LAFAYETTE — The City-Parish Council voted down a proposal Tuesday to provide animal-control services in Broussard — payback for the small municipality’s lawsuit contesting Lafayette’s annexation of property in southern Lafayette Parish.
“Anytime your neighbor is suing you, it’s very tough to support them,” Lafayette City-Parish Councilman Kevin Naquin said.
Broussard had a contractual agreement to pay city-parish government about $52,000 a year for animal-control services, but Lafayette City-Parish President Joey Durel opted not to renew the contract earlier this year.
He argued Lafayette should cut the service since Broussard declined to drop a lawsuit challenging Lafayette’s annexation of more than 200 acres, some of which was being eyed by Broussard.
The council’s vote Tuesday was on a proposal by City-Parish Councilman William Theriot to override Durel’s executive decision.
The proposal failed 6-3, with only Theriot and councilmen Andy Naquin and Jared Bellard voting in favor.
Councilmen Don Bertrand, Kevin Naquin, Jay Castille, Brandon Shelvin, Kenneth Boudreaux and Keith Patin voted against the measure.
“The problem we have here is about annexation,” Bertrand said.
Durel said after the meeting he would approve the contract for animal-control services if Broussard dropped the annexation challenge.
“We have been a good neighbor for years and years, but what we have gotten in return is a slap in the face in the form of lawsuit,” Durel said.
Broussard officials have stood firm in the litigation.
Broussard council members Johnnie Foco and Ray Bourque and Broussard Mayor Charles Langlinais appeared before the City-Parish Council on Tuesday asking for approval of the animal-control agreement.
City-parish government has similar agreements with other smaller municipalities in the parish.
“We just want what everybody else has. We are a part of Lafayette Parish,” Foco said.
City-Parish Councilman Andy Naquin said he supported the contract with Broussard because he believes it is an issue of public safety, especially considering that diseased animals pay no attention to municipal boundaries.
Durel said the public safety issue falls on Broussard and Lafayette has no obligation to provide services there.
Broussard City Attorney Don Landry said the city plans to move forward with an agreement that has been in the works for St. Martin Parish government to provide animal-control services in Broussard, some of which is in St. Martin Parish.

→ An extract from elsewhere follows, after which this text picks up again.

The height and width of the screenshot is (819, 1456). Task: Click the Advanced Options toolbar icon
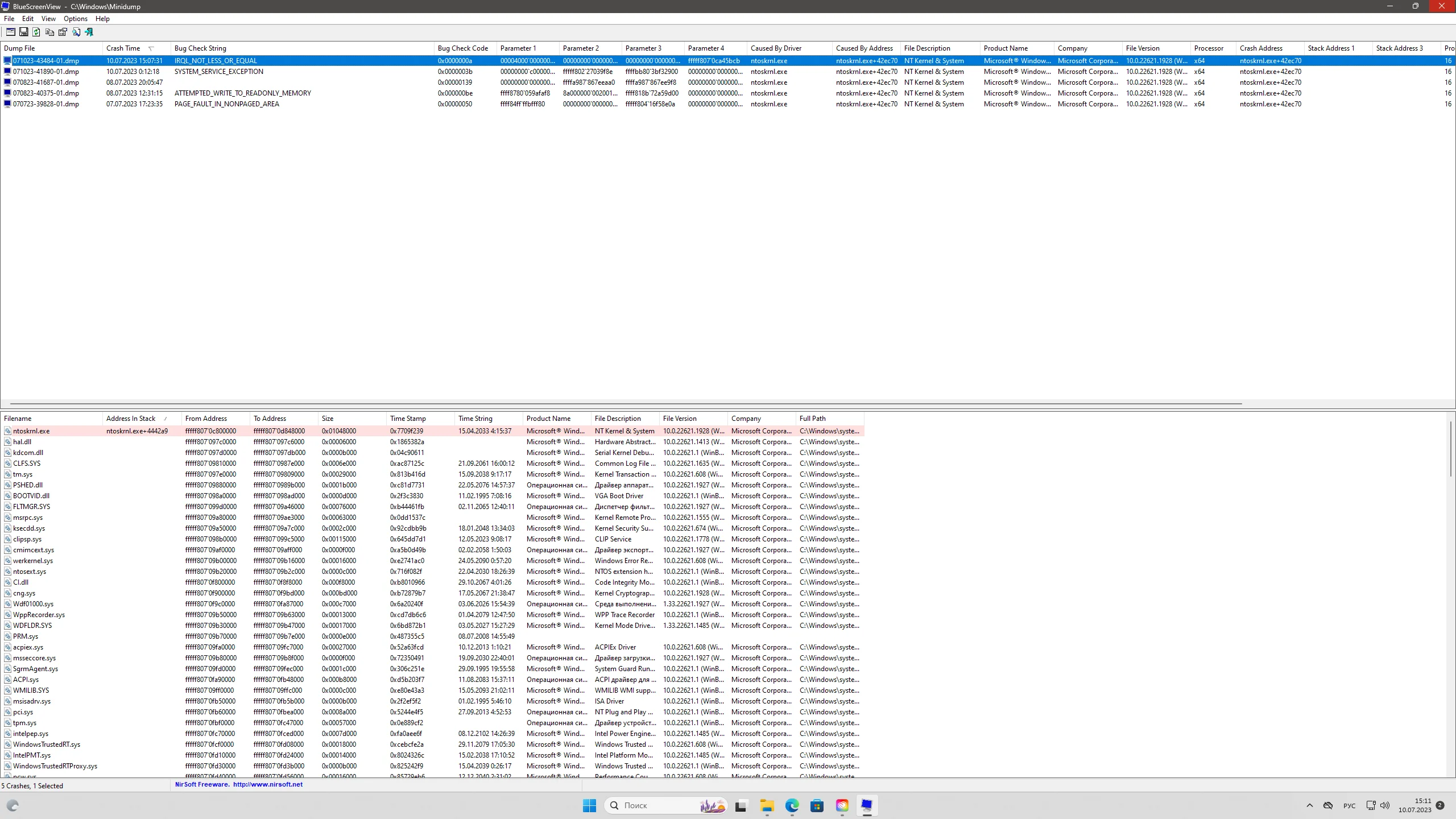pos(10,32)
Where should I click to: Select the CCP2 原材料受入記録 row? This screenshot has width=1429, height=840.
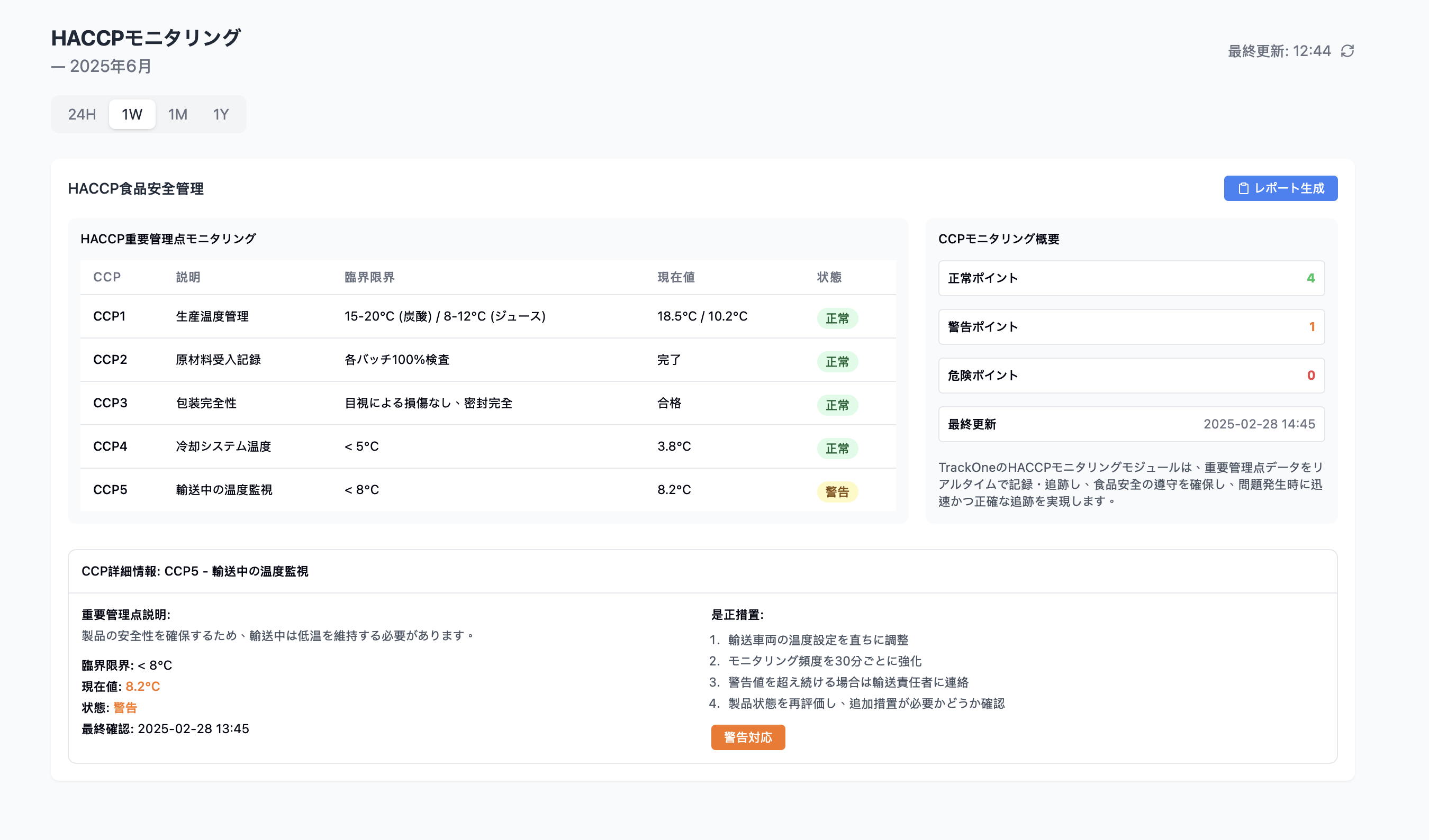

The relationship between officials in Broussard and Lafayette has been strained for several years.
The annexation flap at the center of the animal-control contract is about property along the new southern stretch of Ambassador Caffery Parkway, which runs between Broussard and Lafayettte.
Some of Lafayette’s annexations took in a golf course owned by Lafayette but not in the city’s boundaries; other annexations took in property owners who had asked to be annexed by Broussard instead of Lafayette.
The area in dispute could be a lucrative source of tax revenue if the southern stretch of Ambassador Caffery develops as expected.